▶ [WHAT THE TASK REQUIRES]:
Turn the entries below into a numbered list, one item per line, skipping blank lines.

Entries from a pointing dataset
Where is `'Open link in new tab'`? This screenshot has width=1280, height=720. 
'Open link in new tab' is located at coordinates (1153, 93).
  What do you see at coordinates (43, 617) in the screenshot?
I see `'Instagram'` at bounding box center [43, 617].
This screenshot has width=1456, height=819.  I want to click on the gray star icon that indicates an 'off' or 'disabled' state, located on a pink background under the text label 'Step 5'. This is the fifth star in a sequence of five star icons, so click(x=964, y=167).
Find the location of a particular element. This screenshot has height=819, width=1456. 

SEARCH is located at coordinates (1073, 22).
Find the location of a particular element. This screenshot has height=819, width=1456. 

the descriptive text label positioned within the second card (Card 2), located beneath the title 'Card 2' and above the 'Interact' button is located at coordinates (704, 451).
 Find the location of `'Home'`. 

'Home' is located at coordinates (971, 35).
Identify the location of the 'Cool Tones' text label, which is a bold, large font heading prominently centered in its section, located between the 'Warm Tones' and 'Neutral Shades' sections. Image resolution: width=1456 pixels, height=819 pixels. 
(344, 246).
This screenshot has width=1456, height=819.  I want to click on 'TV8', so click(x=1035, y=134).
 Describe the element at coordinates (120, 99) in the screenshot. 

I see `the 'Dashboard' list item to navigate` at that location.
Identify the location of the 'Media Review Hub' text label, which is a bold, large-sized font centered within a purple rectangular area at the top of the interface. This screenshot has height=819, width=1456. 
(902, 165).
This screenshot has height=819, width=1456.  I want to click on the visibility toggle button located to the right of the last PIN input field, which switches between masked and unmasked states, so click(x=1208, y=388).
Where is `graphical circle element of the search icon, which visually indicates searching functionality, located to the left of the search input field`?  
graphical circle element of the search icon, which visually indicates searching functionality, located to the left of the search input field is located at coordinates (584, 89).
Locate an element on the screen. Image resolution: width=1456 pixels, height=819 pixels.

▶ [FULL ANSWER]:
1. Where is `'Open link in new tab'`? This screenshot has width=1280, height=720. 
2. 'Open link in new tab' is located at coordinates (1153, 93).
3.   What do you see at coordinates (43, 617) in the screenshot?
4. I see `'Instagram'` at bounding box center [43, 617].
5. This screenshot has width=1456, height=819.  I want to click on the gray star icon that indicates an 'off' or 'disabled' state, located on a pink background under the text label 'Step 5'. This is the fifth star in a sequence of five star icons, so click(x=964, y=167).
6. Find the location of a particular element. This screenshot has height=819, width=1456. 
7. SEARCH is located at coordinates (1073, 22).
8. Find the location of a particular element. This screenshot has height=819, width=1456. 
9. the descriptive text label positioned within the second card (Card 2), located beneath the title 'Card 2' and above the 'Interact' button is located at coordinates (704, 451).
10.  Find the location of `'Home'`. 
11. 'Home' is located at coordinates (971, 35).
12. Identify the location of the 'Cool Tones' text label, which is a bold, large font heading prominently centered in its section, located between the 'Warm Tones' and 'Neutral Shades' sections. Image resolution: width=1456 pixels, height=819 pixels. 
13. (344, 246).
14. This screenshot has width=1456, height=819.  I want to click on 'TV8', so click(x=1035, y=134).
15.  Describe the element at coordinates (120, 99) in the screenshot. 
16. I see `the 'Dashboard' list item to navigate` at that location.
17. Identify the location of the 'Media Review Hub' text label, which is a bold, large-sized font centered within a purple rectangular area at the top of the interface. This screenshot has height=819, width=1456. 
18. (902, 165).
19. This screenshot has height=819, width=1456.  I want to click on the visibility toggle button located to the right of the last PIN input field, which switches between masked and unmasked states, so click(x=1208, y=388).
20. Where is `graphical circle element of the search icon, which visually indicates searching functionality, located to the left of the search input field`?  
21. graphical circle element of the search icon, which visually indicates searching functionality, located to the left of the search input field is located at coordinates (584, 89).
22. Locate an element on the screen. Image resolution: width=1456 pixels, height=819 pixels.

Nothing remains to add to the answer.